Doctoral Research

Tape It
Children play in Briony Barr’s Tape It at the Immigration Museum, Australia. Image credit: Briony Barr. http://www.brionybarr.com

Investigating the construction of child-centred practice in early year’s art gallery environments.

This doctoral research is built upon two key premises. Firstly that art galleries are not just a place for the transmission of culture, they are also a site for the construction of cultural knowledge and shared values created through a dialogic and collaborative process between artists, curators, the community and the physical environment of the gallery. The second proposition being that children are powerful social actors who have both the human right and capability of participating in the creation of the spaces, activities and beliefs that shape their lives (James et al. 1998).

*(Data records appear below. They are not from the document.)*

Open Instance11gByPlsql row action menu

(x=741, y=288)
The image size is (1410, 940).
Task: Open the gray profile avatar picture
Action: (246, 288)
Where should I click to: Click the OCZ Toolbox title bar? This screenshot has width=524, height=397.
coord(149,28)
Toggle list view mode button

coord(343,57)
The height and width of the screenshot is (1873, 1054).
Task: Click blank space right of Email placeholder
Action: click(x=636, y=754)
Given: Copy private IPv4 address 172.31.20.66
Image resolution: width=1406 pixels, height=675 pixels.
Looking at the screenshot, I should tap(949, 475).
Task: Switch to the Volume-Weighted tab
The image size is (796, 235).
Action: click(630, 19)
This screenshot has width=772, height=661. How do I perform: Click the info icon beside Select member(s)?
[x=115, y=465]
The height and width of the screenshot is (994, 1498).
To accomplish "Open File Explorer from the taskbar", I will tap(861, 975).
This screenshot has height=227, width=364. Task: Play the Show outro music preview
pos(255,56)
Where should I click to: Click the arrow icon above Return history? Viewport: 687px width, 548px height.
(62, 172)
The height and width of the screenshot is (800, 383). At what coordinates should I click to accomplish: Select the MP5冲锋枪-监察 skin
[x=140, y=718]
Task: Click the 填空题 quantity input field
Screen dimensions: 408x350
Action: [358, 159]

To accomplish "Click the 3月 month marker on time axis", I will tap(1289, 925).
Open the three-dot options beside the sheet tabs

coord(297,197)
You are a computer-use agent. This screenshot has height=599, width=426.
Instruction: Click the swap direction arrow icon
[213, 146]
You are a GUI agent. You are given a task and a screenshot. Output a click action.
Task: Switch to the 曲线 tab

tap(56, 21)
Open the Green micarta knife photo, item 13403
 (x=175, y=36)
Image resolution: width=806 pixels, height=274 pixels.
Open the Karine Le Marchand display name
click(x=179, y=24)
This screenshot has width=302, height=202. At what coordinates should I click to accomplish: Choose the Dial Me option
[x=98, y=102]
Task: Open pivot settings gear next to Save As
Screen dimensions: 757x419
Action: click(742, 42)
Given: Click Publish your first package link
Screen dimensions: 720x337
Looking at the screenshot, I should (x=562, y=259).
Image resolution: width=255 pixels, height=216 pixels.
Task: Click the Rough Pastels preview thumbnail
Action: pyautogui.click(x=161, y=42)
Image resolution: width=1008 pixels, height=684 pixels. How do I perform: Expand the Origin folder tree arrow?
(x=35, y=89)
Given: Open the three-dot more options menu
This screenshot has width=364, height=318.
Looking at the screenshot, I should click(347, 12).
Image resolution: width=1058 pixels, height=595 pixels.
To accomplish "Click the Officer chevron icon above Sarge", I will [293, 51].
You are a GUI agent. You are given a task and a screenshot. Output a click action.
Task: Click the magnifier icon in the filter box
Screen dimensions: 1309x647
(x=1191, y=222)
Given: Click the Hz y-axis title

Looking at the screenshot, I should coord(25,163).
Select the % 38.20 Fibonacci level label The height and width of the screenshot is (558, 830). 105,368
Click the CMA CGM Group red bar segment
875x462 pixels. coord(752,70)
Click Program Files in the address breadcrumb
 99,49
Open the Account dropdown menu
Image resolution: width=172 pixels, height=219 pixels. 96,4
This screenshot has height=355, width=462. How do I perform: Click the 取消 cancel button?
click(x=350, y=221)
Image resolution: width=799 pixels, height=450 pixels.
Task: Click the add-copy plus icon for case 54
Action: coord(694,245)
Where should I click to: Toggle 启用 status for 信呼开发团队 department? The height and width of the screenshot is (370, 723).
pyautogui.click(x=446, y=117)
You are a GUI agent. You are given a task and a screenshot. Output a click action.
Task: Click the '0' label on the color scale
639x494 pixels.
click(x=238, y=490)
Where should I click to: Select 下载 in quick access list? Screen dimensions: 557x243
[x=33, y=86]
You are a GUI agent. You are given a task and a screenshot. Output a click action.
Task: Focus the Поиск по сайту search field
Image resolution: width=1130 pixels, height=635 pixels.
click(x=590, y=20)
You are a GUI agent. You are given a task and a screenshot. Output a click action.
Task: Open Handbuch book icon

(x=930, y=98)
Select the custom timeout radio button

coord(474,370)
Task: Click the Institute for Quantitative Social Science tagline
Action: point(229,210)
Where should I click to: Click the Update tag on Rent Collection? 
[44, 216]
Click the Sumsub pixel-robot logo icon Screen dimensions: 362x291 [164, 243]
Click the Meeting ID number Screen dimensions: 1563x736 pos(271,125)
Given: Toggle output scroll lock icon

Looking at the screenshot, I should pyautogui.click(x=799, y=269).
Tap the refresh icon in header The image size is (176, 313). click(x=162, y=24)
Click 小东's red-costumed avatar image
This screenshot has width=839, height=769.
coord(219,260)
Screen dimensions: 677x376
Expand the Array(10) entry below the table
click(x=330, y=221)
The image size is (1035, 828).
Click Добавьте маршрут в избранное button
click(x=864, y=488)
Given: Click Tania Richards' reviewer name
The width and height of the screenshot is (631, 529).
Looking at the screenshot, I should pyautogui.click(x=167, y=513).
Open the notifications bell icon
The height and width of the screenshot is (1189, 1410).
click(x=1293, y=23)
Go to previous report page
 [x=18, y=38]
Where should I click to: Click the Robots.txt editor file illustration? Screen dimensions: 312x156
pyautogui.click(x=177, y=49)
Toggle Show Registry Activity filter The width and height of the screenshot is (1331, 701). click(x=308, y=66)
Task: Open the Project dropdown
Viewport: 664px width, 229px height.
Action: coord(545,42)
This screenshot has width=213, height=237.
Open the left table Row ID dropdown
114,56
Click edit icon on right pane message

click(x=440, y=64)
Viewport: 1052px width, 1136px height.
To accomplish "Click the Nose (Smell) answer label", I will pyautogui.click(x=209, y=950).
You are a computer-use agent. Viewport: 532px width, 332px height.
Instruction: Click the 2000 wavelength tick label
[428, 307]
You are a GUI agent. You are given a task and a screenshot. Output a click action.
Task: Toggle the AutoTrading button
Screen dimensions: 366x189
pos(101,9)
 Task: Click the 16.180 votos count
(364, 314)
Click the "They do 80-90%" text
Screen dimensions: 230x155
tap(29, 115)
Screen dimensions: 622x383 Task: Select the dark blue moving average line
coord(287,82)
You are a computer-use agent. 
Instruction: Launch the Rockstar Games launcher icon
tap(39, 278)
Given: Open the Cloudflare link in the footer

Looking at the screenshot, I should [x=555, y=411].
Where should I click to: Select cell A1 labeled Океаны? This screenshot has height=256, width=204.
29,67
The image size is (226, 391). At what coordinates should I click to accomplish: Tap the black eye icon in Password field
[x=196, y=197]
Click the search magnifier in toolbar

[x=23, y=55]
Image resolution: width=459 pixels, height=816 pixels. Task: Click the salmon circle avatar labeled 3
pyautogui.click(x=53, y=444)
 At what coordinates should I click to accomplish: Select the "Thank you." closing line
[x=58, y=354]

This research seeks to explore the key theories, challenges and debates surrounding the use of child-centred practice in the construction of immersive early year’s (2-4 year olds) environments at The Whitworth Art Gallery & Tate. Under the umbrella of this topic, the research asks:

  • What are the key conceptual, spatial and social qualities of these environments?
  • What does it mean to children to experience them?
  • How can children’s experiences be used to inform the future construction of environments within the unique context in which the practice is occurring?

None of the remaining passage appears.